HITCHENS:  It was a French-Japanese administration. 

SHERMAN:  Right.  It was many countries, many parties. 

(CROSSTALK)

SHERMAN:  But I think where Iraq is concerned, Iraq does not have to become America‘s next Vietnam. 

Whether Senator Kennedy chose the best words or not is a decision for him to make as a politician, as someone who knows how to do this business.  What I think President Bush has to do is decide, what is the plan for Iraq?  We are there.  Many of us disagree about the how, when, where and why we are in Iraq, but we are there.  So the question is, how do we get stability?  What‘s that transition plan for June 30?  Even Senator Richard Lugar doesn‘t know what it is.  And he‘s the chairman, Republican chairman, of the Senate Foreign Relations Committee.

Provided records -
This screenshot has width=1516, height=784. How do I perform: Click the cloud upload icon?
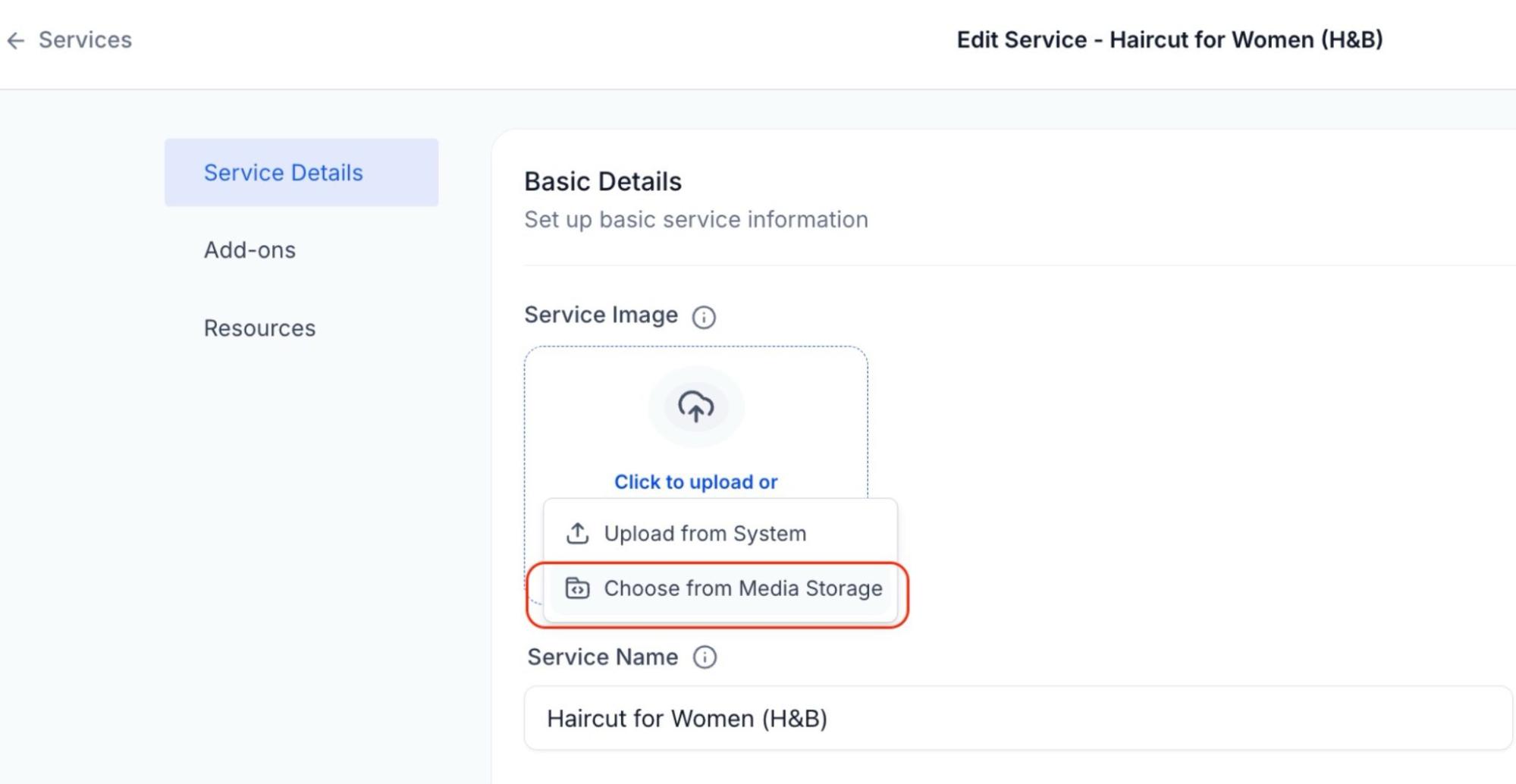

==

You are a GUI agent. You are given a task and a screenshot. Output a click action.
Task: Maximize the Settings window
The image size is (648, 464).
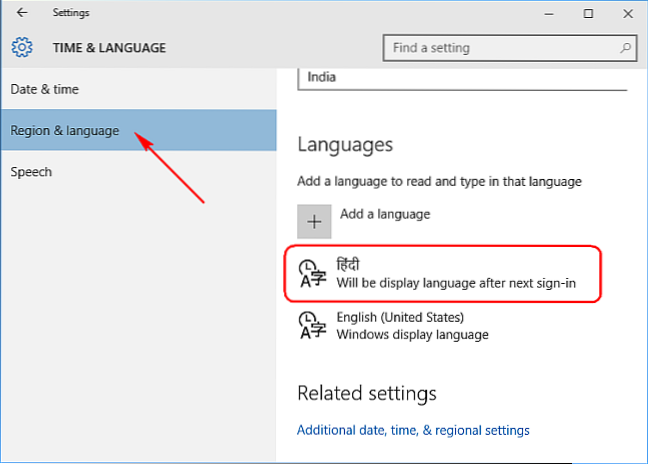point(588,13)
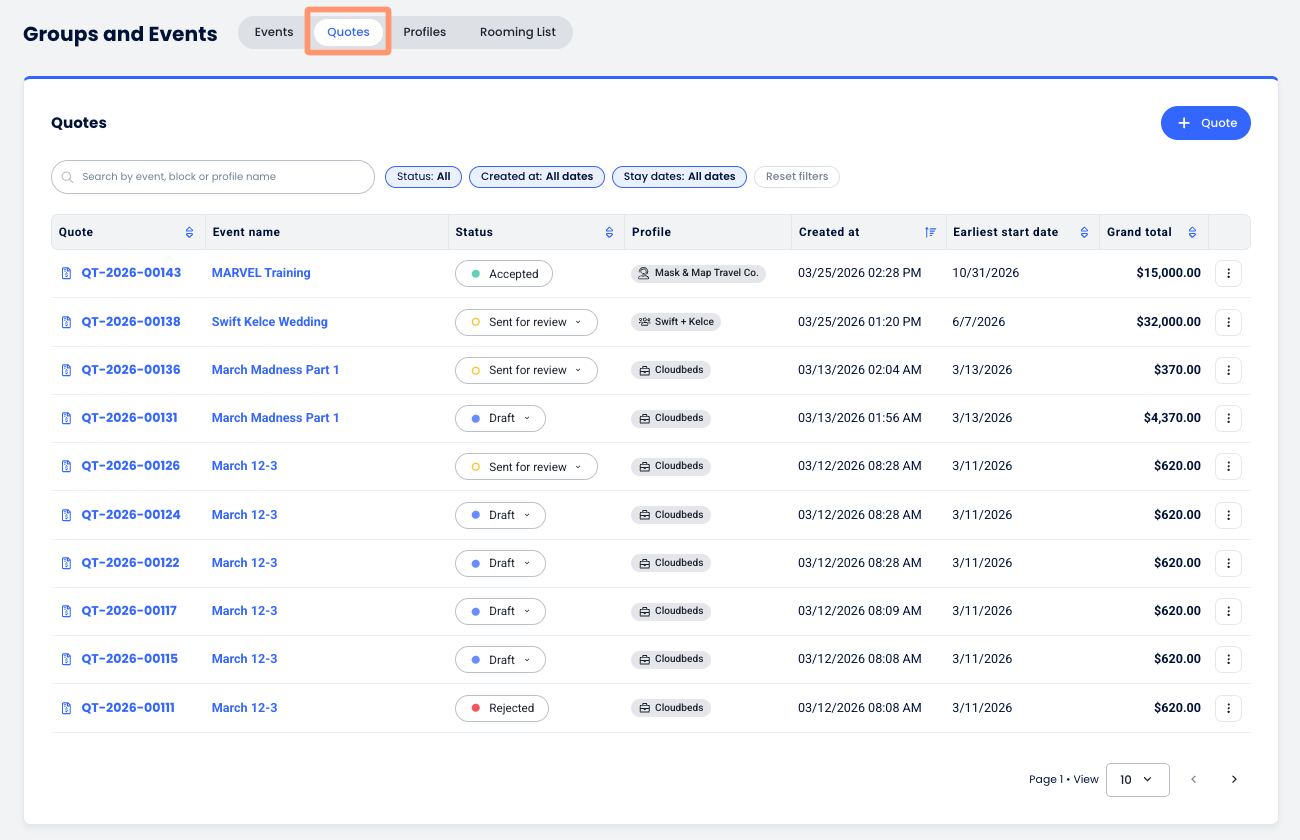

Your goal -
In the transcript on Iraq, who does Sherman say is the Republican chairman of the Senate Foreign Relations Committee?

Solved problem -
Senator Richard Lugar.